Ilusionada imagina que todavía le quedan nueve días. Son muchos más de los dos previstos. Le alegra creerlo, aunque sabe que pensarlo no es lo correcto.
El Sistema necesita de ese equilibrio para poder asegurar la supervivencia de la Humanidad. «Todos debemos tener los mismos derechos y obligaciones, nadie puede gastar más del máximo del tiempo concedido». Hace décadas que se lo enseñaron. Es una de las premisas del Sistema. Los bienes son muy escasos para tanta población entre los muros de la isla. El tiempo es un bien muy preciado.
«No es justo para los demás disfrutar de más segundos». Se siente culpable. Quebrantará una norma. El tiempo que ganará no es suyo. Es un agravio comparativo, como si restase un tiempo al resto de la Humanidad.
El Sistema nunca se equivocaría en contra de su cuenta general. Se percata de lo absurdo que es pensar en un error. «Se me escapa algo». Le vuelve el recuerdo de Baruch. Él también fue víctima de un fallo. «Una injusticia, siempre tuve esa convicción». A Baruch le restaron siete preciosos días.
Hacía tres años. Una mañana, de imprevisto, a Baruch se le apareció la cifra de los 172.800,00 segundos.

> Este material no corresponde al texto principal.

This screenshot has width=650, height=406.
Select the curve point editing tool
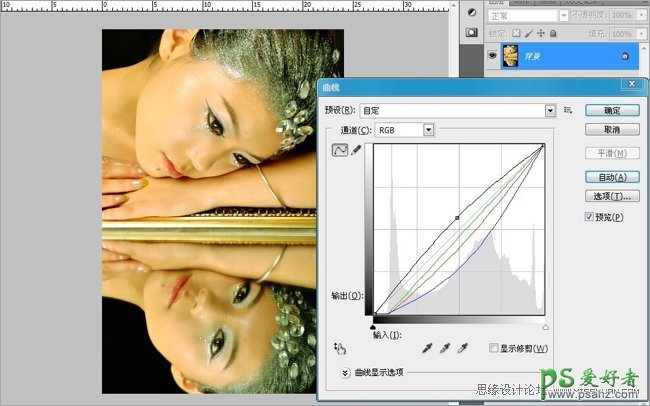(x=339, y=150)
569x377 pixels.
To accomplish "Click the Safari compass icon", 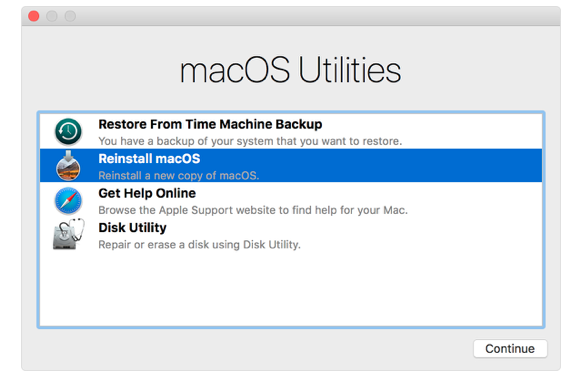I will [x=68, y=200].
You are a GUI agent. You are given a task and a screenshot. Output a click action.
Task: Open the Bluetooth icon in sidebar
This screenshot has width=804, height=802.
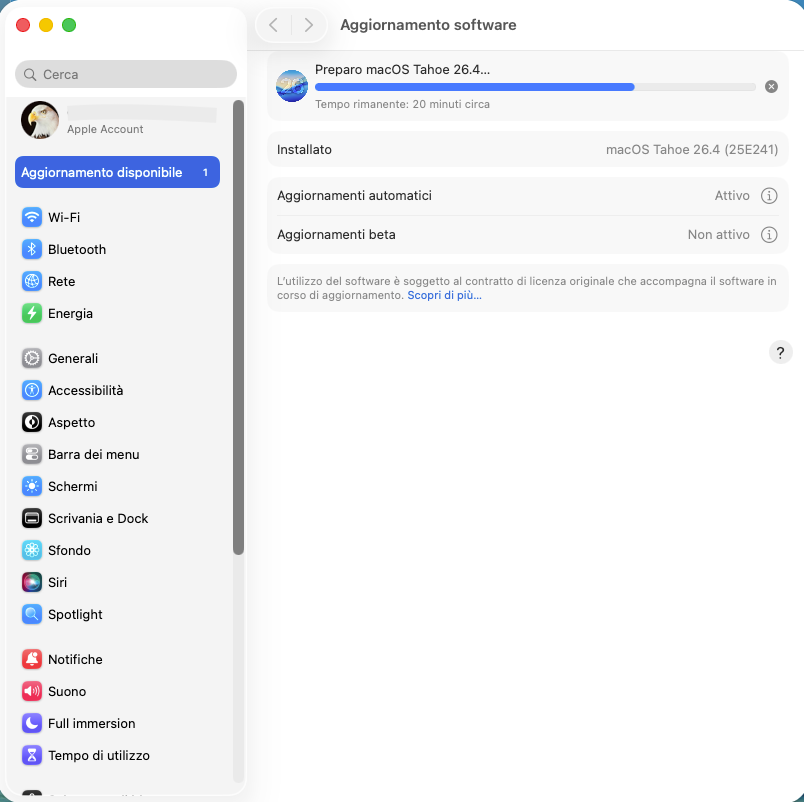click(x=32, y=249)
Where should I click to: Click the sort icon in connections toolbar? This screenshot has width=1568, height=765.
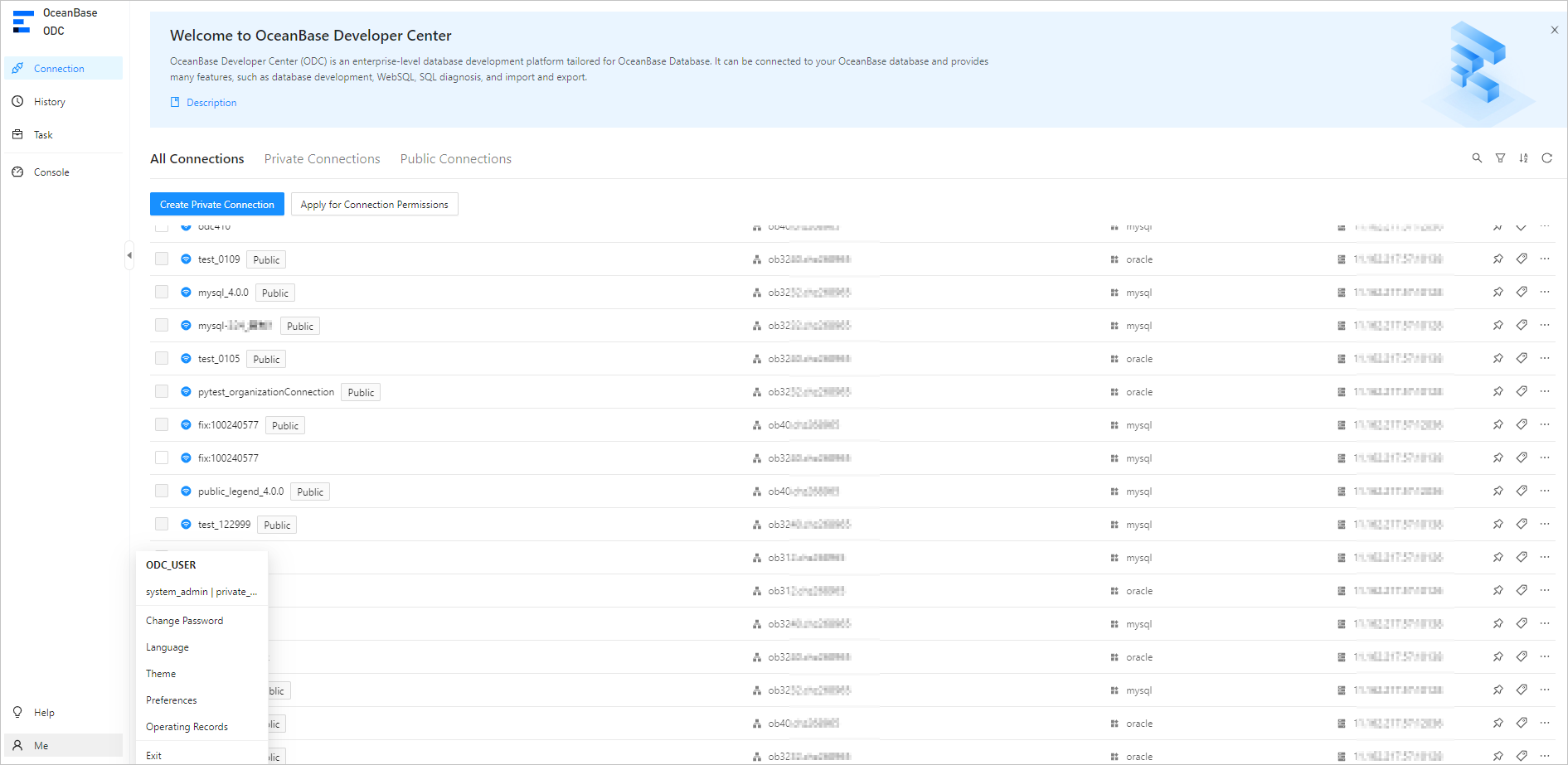1523,158
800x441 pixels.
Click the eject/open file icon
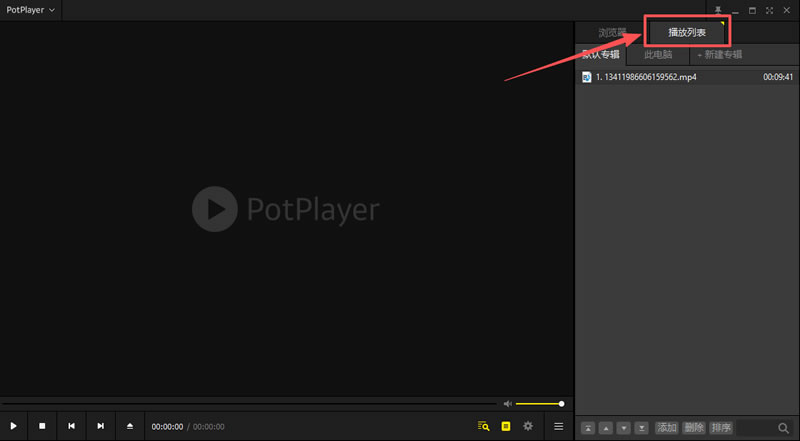point(130,426)
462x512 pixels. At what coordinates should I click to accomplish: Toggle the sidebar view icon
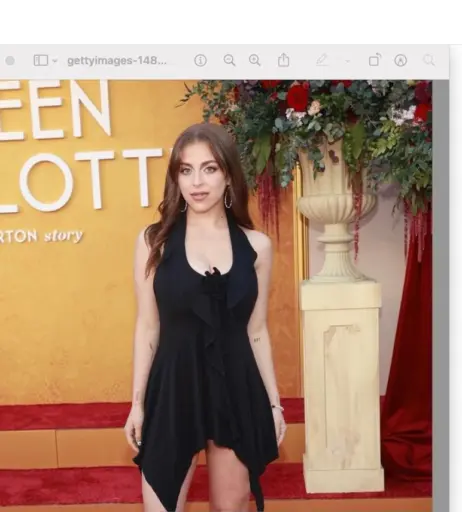(41, 61)
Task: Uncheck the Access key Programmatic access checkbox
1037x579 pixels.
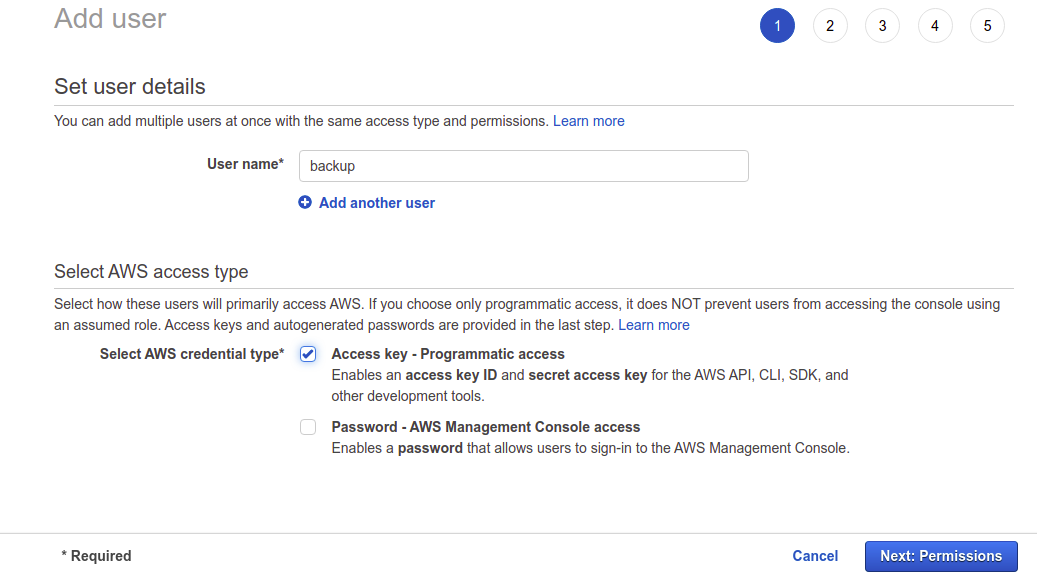Action: (308, 355)
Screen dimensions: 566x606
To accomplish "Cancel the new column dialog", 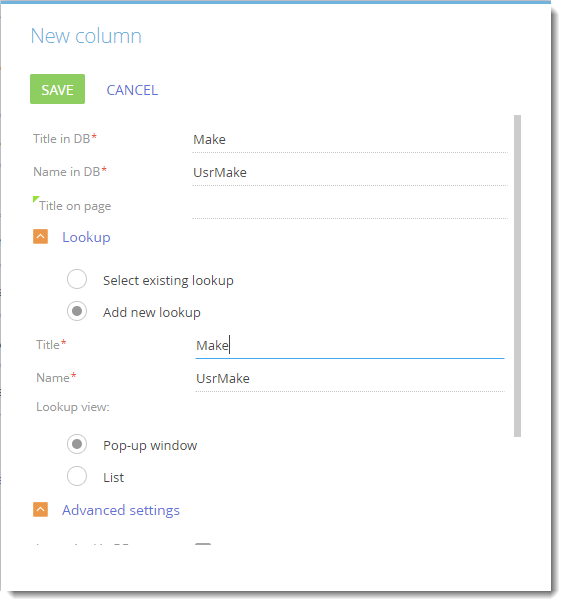I will point(132,90).
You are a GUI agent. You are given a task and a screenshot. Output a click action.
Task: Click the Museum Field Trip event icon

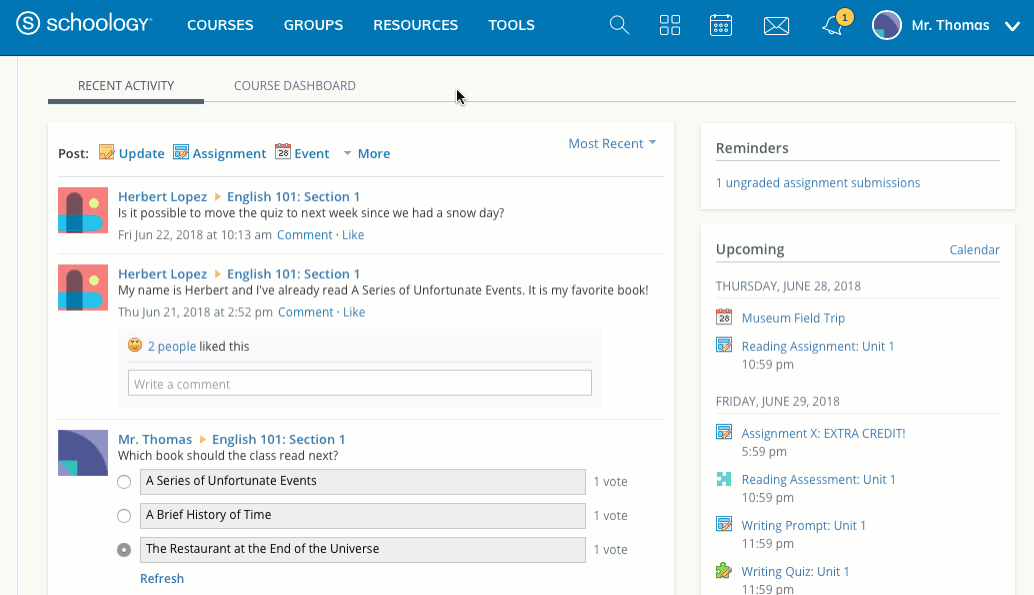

Los números empezaron a rodarle en el reverso de la palma izquierda, justo por encima de los nudillos. Él disimuló su cronómetro imborrable con unos guantes.
—Me dijo que tenía frío —habla sola con la mirada perdida.
Baruch tardó horas en avisarla. No porque no quisiera realizar la Ida del Humo. Fue por lo inesperado de la sorpresa. «No quería preocuparme», suspira. Era irremediable y se lo comunicó a destiempo. Aún así, pudieron preparar una Ida del Humo digna.
Ella recuerda cómo se lo explicó. Él supuso que sus padres le habrían consumido esos segundos durante la infancia. Fueron los inicios de la nueva era, unos años tras la gran crisis del siglo XXI cuando las penurias obligaron a su familia.
—Tampoco recordaba haber cedido nunca parte de su tiempo —susurra con las pupilas fijada al infinito.
Sigue admirando la entereza de su amante, esposo y amigo. «Ni un segundo dedicó al reproche». Fueron unas horas de caricias, palabras gratas pensando en el recuerdo cara al futuro. Sonríe, emocionada.
—Mi Baruch desprendió amor hasta el último segundo.
Pensando en el tiempo que le habían restado a Baruch, cree tener todo el derecho para disfrutarlo ella. No sabe por qué todavía no le ha aparecido en su piel su reloj vital. Decide esperar, disfrutar de cada momento, de cada segundo de más.
—¡Baruch, no me siento egoísta!
Una lágrima le corre por la mejilla.